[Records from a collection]
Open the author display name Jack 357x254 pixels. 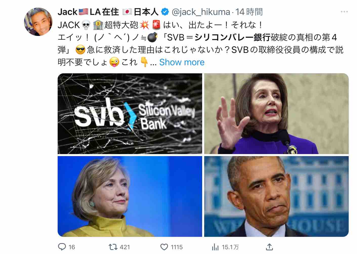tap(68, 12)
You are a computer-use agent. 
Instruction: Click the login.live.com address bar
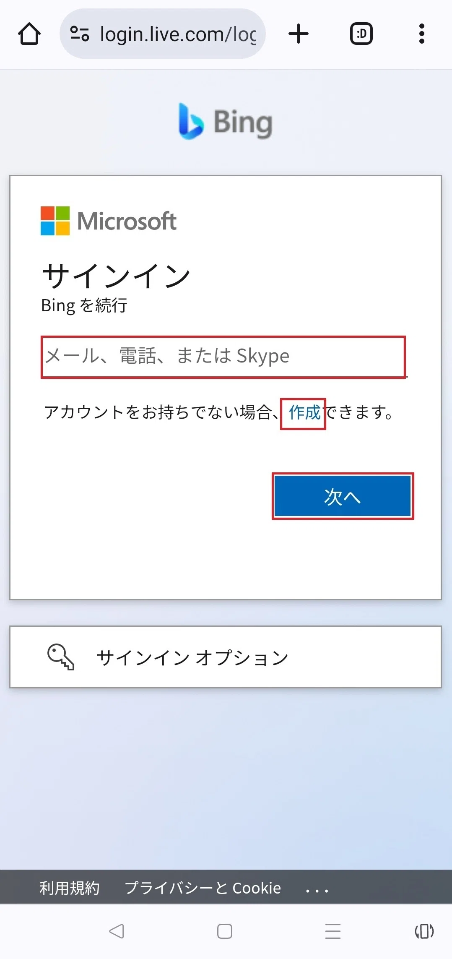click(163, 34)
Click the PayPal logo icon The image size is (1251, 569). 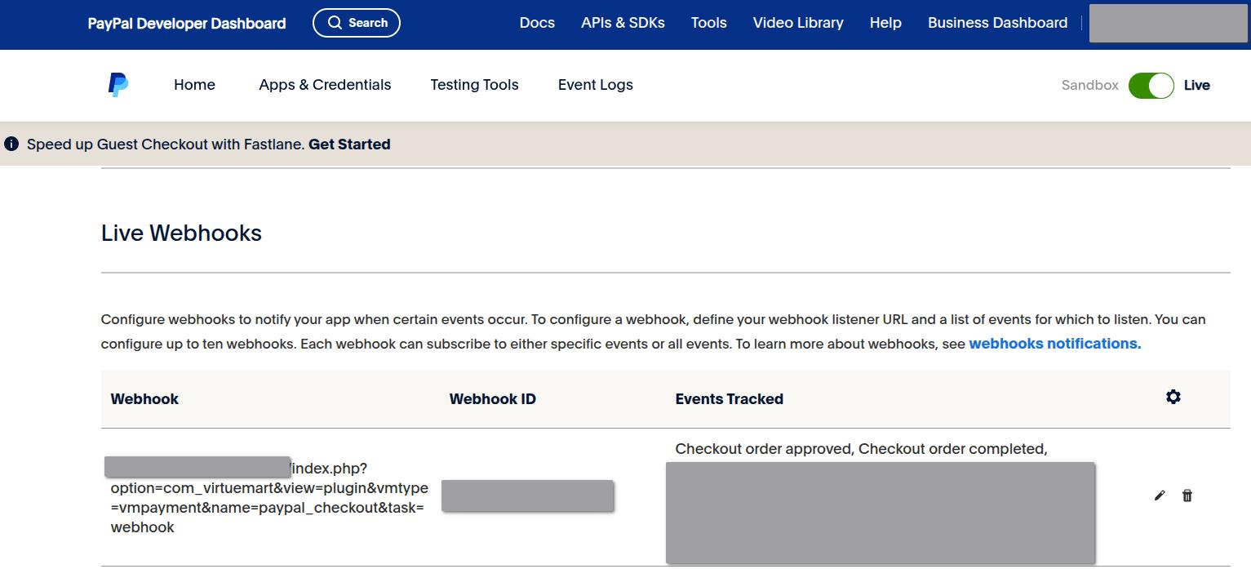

-- REQUIRED ACTION --
Reproduce exactly, with every picture left out, the lines from the one that contains "Instruction: Click the" to the final line of the records above.

-- RESULT OF THE EXERCISE --
Instruction: Click the login.live.com address bar
click(163, 34)
Click the PayPal logo icon The image size is (1251, 569). 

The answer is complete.